* _Directions_: Extract precisely the lines of the entries below, from the first line through the line containing "Task: Click the 設定する button".

* _Records provided_:

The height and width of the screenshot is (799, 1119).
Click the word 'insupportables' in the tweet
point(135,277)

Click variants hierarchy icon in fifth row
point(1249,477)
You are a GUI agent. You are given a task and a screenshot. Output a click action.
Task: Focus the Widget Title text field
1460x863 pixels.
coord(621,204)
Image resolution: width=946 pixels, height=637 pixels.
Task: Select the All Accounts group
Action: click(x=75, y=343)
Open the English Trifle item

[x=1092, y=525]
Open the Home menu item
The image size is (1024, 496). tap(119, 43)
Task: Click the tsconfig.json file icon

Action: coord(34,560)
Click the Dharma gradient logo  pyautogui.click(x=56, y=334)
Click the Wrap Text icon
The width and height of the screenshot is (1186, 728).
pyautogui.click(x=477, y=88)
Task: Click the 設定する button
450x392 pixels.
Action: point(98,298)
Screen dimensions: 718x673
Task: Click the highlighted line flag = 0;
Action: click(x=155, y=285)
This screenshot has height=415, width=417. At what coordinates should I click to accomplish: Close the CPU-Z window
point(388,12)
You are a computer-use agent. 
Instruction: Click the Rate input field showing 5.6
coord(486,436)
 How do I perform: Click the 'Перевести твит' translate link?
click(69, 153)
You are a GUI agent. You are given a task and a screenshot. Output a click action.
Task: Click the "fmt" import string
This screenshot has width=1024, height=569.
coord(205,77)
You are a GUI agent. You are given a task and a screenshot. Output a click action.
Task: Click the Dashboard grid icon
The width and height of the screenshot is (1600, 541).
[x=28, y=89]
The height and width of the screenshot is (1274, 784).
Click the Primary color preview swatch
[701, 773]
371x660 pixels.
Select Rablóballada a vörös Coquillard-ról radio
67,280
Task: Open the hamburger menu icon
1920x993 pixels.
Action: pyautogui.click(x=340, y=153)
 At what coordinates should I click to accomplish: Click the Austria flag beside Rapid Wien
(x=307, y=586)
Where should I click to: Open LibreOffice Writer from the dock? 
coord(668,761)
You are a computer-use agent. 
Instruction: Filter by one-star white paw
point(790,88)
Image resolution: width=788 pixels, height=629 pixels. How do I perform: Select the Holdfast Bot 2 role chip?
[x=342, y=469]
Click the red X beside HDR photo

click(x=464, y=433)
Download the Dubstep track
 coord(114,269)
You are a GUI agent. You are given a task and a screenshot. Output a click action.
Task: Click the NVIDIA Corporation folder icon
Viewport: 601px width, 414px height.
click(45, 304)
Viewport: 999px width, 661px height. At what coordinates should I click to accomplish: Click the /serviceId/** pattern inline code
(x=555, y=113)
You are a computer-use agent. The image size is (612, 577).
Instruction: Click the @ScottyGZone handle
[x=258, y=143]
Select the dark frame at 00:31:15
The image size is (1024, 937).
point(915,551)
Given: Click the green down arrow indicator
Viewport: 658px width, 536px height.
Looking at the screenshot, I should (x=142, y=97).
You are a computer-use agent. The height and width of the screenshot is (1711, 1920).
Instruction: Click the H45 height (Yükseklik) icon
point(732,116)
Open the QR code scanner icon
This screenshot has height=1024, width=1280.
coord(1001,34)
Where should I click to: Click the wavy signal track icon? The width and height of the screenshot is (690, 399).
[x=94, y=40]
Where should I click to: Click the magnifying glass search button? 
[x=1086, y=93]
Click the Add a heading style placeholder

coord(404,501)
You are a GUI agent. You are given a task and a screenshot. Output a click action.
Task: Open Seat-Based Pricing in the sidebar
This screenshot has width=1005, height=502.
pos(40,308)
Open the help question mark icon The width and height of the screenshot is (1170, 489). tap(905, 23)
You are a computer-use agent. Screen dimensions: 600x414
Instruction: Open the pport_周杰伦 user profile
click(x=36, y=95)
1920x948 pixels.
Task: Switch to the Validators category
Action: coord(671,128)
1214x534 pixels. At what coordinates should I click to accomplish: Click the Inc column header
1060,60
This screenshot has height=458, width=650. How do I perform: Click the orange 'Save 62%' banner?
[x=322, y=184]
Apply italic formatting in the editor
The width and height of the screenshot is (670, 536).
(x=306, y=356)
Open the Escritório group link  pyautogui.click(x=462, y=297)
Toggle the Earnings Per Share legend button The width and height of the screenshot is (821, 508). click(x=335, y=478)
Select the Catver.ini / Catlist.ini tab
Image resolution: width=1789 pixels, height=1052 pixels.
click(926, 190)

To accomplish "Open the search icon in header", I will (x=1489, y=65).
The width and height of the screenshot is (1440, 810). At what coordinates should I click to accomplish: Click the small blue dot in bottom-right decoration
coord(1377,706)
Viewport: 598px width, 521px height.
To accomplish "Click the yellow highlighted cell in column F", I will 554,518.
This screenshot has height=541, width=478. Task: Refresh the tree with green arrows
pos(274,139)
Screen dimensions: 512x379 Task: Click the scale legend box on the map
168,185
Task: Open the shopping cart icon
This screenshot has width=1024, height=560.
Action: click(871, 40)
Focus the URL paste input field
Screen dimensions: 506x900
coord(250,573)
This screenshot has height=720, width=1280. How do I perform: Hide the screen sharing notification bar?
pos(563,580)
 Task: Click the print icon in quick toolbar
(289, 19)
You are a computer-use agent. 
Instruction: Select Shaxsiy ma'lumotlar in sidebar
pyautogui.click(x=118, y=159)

* _Result for this task_:
The height and width of the screenshot is (799, 1119).
Click the word 'insupportables' in the tweet
point(135,277)

Click variants hierarchy icon in fifth row
point(1249,477)
You are a GUI agent. You are given a task and a screenshot. Output a click action.
Task: Focus the Widget Title text field
1460x863 pixels.
coord(621,204)
Image resolution: width=946 pixels, height=637 pixels.
Task: Select the All Accounts group
Action: click(x=75, y=343)
Open the English Trifle item

[x=1092, y=525]
Open the Home menu item
The image size is (1024, 496). tap(119, 43)
Task: Click the tsconfig.json file icon

Action: coord(34,560)
Click the Dharma gradient logo  pyautogui.click(x=56, y=334)
Click the Wrap Text icon
The width and height of the screenshot is (1186, 728).
pyautogui.click(x=477, y=88)
Task: Click the 設定する button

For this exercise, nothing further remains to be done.